— OBJETIVO —
Transcribe sin cambios el pasaje del texto sobre la izquierda tras la caída del Muro de Berlín que comienza con "Aunque la izquierda" y continúa hasta "de la Historia?".

==== TEXTO CITADO

Aunque la izquierda sigue operando como una fuerza crítica frente a los desequilibrios y costos humanos de la llamada globalización neoliberal, y ahora enarbola las banderas de los derechos sociales y el pluralismo cultural, no ha sido capaz de disputarle al capitalismo su poder para ordenar y desordenar el mundo. ¿Con qué podrá, entonces, repoblarse ese vacío existencial que produce la ausencia de un proyecto emancipador? ¿Cuáles son los nuevos sueños colectivos que asoman en el horizonte? ¿Hacia dónde se movilizarán los deseos que vinculan al individuo con el movimiento de la Historia?
Han pasado 30 años desde que cayó el Muro de Berlín. El hito marca el fin de los socialismos reales y, al mismo tiempo, la hegemonía de un capitalismo mundial sin trabas como única alternativa histórica, en un orden globalizado y un sistema económico abierto. El derrumbe del muro fija la caída de un orden que concentraba la mitad de Europa y operaba sobre la base de una burocracia anquilosada, con férreo control de lo político y lo productivo, planificación centralizada y distribución estatal de los recursos. Esta caída tuvo tantas razones como aristas. Para empezar, están las relacionadas con el modelo de racionalización productiva, en economías que perdieron la batalla de la eficiencia y la productividad, se hundieron en la “falta de incentivos” y en niveles decrecientes de innovación. Tales economías –las del llamado socialismo real– no pudieron contrapesar el dinamismo propio de los mercados abiertos, y sucumbieron ante tecnologías de información y comunicación, y sistemas financieros interconectados a tiempo real.

========
==== REGISTROS GUARDADOS

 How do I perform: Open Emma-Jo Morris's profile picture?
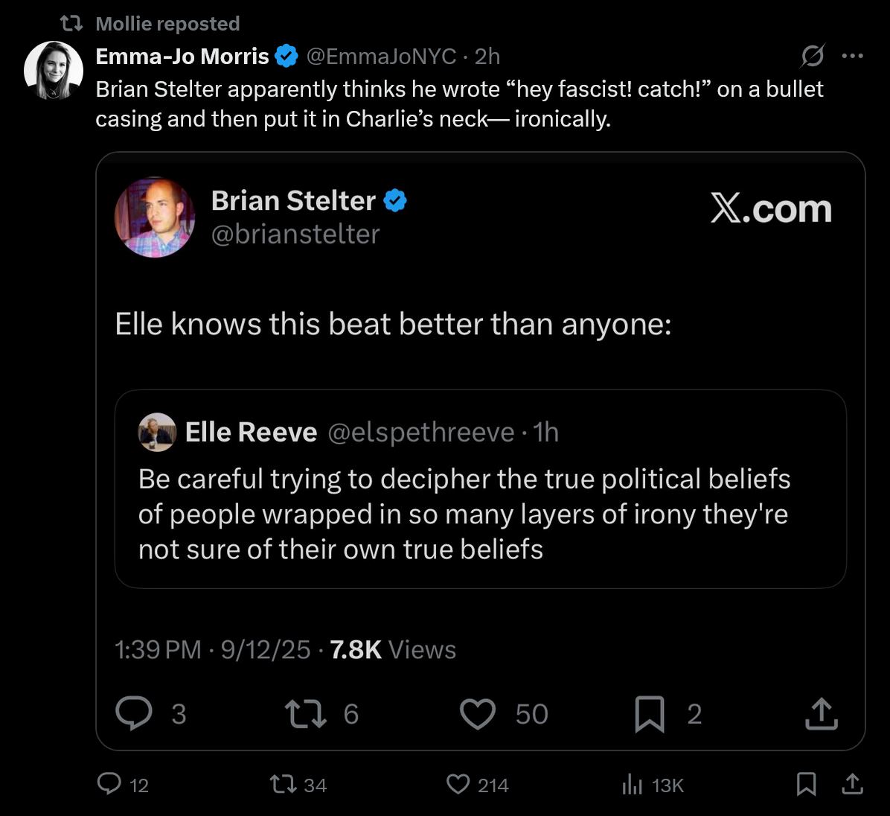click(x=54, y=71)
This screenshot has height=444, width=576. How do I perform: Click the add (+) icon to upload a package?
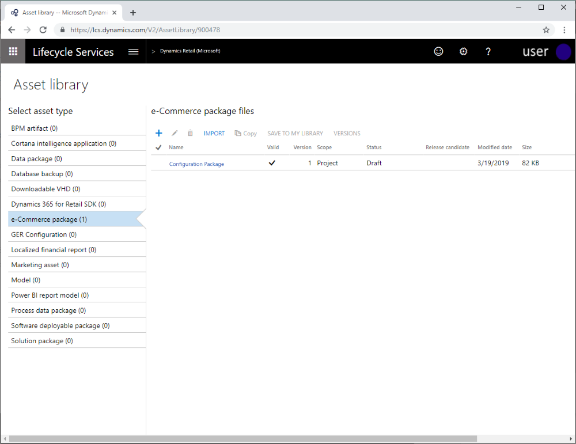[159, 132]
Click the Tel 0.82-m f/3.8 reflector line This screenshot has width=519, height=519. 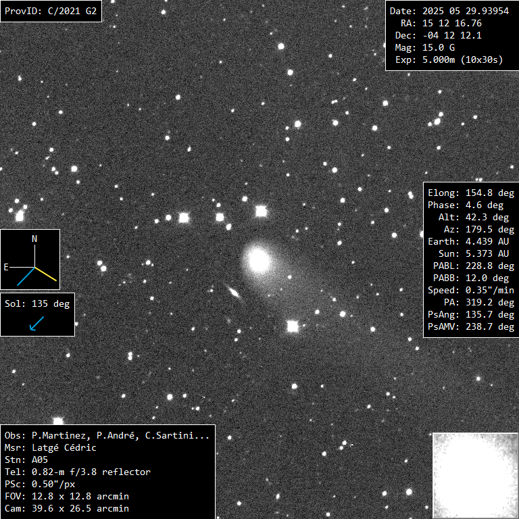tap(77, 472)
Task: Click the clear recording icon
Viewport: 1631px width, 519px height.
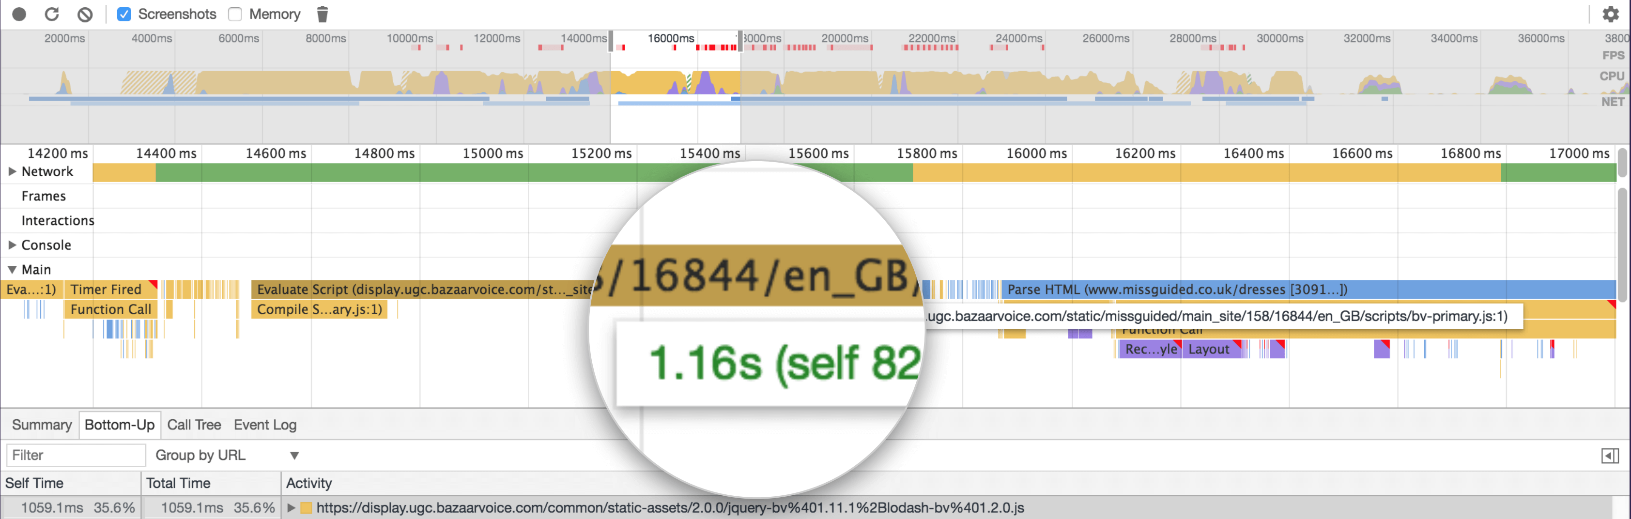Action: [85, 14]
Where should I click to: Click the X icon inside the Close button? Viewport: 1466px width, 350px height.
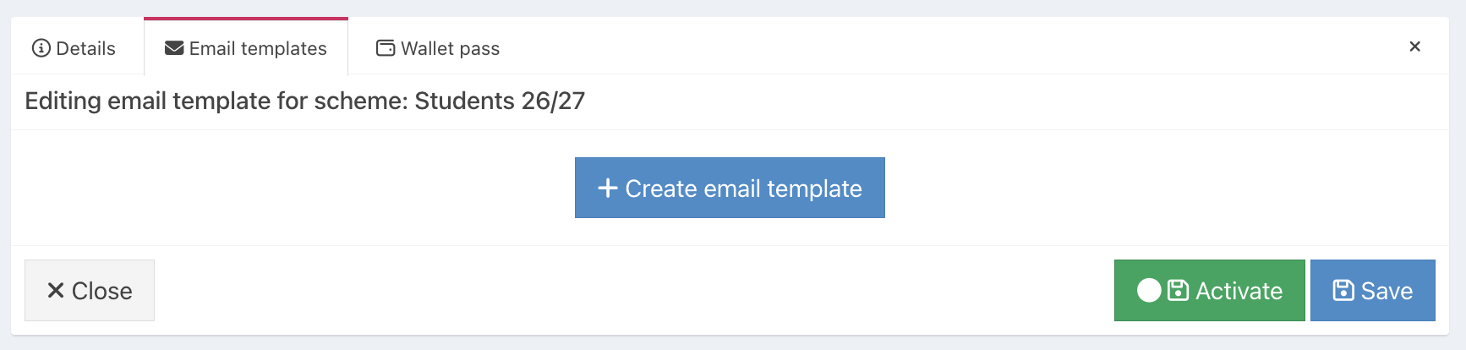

========

— TAREA RESUELTA —
Aunque la izquierda sigue operando como una fuerza crítica frente a los desequilibrios y costos humanos de la llamada globalización neoliberal, y ahora enarbola las banderas de los derechos sociales y el pluralismo cultural, no ha sido capaz de disputarle al capitalismo su poder para ordenar y desordenar el mundo. ¿Con qué podrá, entonces, repoblarse ese vacío existencial que produce la ausencia de un proyecto emancipador? ¿Cuáles son los nuevos sueños colectivos que asoman en el horizonte? ¿Hacia dónde se movilizarán los deseos que vinculan al individuo con el movimiento de la Historia?